The executry estate should be kept clearly distinguishable from the executor's own property, to prevent his creditors interfering with it in case of his bankruptcy.

The executor must exhibit in the proper Court, upon oath, as already indicated(j), an inventory of the personal estate, duly stamped, and thereafter the debts and government duties fall to be paid.

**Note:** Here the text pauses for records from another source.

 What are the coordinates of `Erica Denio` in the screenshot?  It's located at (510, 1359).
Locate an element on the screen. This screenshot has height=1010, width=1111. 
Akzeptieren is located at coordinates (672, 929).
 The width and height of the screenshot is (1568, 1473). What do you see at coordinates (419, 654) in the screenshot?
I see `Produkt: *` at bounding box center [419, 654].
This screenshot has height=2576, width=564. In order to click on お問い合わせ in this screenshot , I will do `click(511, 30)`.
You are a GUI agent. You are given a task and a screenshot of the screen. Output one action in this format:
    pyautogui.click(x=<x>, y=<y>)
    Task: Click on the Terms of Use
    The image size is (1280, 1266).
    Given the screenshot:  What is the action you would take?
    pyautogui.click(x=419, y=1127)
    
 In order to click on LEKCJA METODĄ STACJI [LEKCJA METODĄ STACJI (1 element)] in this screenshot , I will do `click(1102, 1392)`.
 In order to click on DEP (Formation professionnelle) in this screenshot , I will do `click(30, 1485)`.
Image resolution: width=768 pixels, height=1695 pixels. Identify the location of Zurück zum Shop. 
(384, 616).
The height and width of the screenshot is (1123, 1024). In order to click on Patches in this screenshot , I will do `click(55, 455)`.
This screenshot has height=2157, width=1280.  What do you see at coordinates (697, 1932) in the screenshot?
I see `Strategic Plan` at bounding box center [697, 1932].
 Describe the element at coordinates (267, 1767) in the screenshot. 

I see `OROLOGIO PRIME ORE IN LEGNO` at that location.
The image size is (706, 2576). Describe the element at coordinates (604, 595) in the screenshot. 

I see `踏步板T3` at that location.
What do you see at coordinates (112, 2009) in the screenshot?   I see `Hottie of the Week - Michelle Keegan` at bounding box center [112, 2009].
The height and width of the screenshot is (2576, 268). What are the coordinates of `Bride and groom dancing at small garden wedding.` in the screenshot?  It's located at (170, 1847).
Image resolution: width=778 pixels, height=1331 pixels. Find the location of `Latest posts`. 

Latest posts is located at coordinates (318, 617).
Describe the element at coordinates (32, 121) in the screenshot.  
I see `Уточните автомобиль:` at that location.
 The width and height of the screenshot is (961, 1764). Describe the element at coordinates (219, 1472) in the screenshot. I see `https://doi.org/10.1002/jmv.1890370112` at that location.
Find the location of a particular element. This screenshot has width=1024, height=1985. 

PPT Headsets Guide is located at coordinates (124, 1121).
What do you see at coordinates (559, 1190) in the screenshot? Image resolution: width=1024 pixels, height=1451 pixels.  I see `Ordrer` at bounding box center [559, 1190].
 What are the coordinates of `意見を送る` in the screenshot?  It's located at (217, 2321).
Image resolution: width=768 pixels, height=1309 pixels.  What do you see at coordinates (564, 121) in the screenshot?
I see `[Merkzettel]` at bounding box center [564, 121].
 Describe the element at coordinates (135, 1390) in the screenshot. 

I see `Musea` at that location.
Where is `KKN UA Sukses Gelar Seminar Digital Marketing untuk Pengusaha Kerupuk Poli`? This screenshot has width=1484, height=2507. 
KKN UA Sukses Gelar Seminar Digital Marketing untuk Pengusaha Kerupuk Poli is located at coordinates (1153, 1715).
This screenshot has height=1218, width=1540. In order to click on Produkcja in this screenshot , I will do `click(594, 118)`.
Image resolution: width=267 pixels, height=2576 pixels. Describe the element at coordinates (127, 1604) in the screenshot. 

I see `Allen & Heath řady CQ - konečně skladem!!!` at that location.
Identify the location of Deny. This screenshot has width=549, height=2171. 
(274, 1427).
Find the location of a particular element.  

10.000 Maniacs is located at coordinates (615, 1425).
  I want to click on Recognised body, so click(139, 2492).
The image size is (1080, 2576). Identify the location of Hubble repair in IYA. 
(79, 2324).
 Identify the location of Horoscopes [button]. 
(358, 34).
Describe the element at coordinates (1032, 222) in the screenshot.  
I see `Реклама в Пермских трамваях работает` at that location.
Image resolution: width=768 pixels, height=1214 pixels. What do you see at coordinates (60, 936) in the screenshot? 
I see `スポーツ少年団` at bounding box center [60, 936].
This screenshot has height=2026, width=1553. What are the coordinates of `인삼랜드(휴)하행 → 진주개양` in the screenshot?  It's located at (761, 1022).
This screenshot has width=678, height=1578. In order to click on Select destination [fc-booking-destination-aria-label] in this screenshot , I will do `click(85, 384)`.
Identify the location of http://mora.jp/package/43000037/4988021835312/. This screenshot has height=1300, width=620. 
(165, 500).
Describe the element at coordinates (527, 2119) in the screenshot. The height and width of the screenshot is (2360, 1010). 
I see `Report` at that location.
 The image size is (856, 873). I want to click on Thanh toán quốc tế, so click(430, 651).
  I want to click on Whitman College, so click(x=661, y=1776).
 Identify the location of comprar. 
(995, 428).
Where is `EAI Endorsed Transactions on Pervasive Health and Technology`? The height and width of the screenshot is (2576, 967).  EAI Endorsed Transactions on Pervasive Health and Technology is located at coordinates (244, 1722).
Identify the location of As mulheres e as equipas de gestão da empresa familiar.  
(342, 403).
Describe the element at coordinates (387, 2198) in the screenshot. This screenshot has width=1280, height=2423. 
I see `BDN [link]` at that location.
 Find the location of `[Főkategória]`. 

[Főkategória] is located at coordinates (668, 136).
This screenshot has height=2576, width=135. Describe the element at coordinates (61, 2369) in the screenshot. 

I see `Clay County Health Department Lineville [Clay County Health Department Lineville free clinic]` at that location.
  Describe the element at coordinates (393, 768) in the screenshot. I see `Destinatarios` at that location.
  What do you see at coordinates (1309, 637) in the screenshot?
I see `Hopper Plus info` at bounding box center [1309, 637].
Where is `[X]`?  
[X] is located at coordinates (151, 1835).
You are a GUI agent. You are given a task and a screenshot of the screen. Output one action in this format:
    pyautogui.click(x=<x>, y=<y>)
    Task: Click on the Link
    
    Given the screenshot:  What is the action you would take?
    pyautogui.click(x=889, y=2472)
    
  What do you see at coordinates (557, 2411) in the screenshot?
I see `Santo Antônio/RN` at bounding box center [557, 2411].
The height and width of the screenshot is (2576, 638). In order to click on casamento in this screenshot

Certain debts are preferable on the deceased's estate and may be paid by the executor without waiting the expiration of the six months, and without decree. The following may be so paid :

1. Sick-bed and funeral expenses, including physician's fees, medicines, and surgeon's accounts, with the expense of mournings for the widow, and such decorations and state in the funeral as the rank and circumstances of the deceased warrant; but the wife's funeral expenses are not preferable over the husband's estate. (k)

(c) Wick, 11th Dec. 1849, 12 D. 299. (d) Muir, 3rd Nov. 1876, 4 R. 74. (e) More's Executors, 24th Jan. 1835, 13 Sh. 313.

(f) M'Laren, § 1974.

(g) Gardner, 28th Nov. 1810, 16 F. C. 59.

(h) Lamond, 8th March, 1871, 9 M. 662.

(i) Malcolm, 10th Dec. 1869, 8 M. 272.

(j) § 149 et seq.

(k) Bell's Prin. §§ 1403, 1900; Bell's Com. 2, 149.